Stored data entries -
====

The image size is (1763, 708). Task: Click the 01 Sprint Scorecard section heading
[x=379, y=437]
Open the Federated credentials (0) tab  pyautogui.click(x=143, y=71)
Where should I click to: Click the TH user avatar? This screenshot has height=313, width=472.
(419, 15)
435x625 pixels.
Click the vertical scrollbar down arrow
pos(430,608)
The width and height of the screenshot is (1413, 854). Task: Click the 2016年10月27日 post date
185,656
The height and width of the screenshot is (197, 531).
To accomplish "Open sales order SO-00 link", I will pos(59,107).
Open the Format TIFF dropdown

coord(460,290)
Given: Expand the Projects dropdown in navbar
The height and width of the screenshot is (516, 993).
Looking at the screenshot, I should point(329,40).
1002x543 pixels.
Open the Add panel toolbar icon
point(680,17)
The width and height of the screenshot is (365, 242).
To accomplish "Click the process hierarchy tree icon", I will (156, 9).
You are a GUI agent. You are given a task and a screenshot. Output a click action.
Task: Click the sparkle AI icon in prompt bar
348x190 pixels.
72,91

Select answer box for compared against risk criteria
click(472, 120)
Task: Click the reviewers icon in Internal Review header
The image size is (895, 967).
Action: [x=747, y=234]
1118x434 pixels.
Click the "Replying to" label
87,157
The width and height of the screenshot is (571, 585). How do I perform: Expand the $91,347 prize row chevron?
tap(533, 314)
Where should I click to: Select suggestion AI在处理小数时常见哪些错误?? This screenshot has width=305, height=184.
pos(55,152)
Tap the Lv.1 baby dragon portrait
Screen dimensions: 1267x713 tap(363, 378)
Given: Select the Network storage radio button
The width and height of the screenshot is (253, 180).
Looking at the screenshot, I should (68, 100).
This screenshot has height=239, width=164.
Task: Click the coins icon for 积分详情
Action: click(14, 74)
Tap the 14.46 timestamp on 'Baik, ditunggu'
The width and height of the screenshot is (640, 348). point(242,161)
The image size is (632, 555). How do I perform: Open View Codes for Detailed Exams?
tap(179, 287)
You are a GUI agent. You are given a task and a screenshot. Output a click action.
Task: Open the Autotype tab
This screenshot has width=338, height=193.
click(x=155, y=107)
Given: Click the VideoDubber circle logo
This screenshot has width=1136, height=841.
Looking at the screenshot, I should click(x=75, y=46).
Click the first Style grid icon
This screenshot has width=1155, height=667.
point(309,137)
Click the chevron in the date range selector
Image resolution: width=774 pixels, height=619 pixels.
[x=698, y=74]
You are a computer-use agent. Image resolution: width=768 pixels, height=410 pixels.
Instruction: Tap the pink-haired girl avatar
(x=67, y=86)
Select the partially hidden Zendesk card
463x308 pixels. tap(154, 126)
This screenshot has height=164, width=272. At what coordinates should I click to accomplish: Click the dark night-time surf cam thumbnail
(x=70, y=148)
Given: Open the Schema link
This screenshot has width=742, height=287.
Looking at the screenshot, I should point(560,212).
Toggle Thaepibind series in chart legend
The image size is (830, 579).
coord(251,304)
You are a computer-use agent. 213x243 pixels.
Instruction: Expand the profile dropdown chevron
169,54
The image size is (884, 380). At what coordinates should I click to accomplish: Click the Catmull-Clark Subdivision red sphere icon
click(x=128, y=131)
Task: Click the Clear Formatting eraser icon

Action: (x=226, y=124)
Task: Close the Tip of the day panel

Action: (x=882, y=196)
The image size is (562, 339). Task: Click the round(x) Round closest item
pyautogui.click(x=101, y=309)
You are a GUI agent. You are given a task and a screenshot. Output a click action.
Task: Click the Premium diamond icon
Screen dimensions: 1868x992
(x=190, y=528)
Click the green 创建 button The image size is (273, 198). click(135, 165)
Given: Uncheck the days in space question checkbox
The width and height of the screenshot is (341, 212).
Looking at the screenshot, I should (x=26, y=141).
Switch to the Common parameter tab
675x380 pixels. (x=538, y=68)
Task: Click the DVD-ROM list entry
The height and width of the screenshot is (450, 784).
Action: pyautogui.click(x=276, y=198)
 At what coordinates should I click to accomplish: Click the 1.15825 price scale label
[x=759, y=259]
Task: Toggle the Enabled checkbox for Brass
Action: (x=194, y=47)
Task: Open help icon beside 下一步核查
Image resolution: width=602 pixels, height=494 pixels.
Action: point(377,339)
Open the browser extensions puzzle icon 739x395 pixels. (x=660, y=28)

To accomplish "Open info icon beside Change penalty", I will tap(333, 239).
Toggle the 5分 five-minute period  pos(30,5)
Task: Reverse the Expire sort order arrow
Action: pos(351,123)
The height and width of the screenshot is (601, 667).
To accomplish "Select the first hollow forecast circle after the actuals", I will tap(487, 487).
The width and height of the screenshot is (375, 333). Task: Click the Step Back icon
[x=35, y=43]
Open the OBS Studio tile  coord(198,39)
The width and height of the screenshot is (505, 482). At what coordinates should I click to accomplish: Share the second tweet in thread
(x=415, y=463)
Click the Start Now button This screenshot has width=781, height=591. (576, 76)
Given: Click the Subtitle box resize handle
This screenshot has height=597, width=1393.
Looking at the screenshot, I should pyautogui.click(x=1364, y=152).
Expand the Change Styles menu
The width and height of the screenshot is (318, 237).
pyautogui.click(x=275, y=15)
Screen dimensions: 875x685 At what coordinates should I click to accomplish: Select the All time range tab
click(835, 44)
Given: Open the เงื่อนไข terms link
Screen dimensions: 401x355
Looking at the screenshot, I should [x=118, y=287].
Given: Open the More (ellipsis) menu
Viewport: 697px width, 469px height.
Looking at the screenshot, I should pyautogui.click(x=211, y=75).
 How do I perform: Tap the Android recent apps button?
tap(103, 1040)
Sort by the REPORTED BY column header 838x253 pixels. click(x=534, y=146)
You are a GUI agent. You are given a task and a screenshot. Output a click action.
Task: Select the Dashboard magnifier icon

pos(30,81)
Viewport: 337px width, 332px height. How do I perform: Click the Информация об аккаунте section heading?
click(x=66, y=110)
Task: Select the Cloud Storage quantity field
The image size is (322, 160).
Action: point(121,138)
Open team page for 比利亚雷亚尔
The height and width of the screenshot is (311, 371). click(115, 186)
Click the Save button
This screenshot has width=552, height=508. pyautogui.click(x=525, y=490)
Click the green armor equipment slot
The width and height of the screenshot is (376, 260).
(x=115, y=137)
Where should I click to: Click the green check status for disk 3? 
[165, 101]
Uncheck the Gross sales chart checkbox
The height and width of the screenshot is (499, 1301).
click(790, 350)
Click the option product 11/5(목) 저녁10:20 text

====

WHAT IS REQUIRED -
Return, from the data above, each line in which the string "Change" appears.

WRITTEN RESPONSE -
To accomplish "Open info icon beside Change penalty", I will tap(333, 239).
Expand the Change Styles menu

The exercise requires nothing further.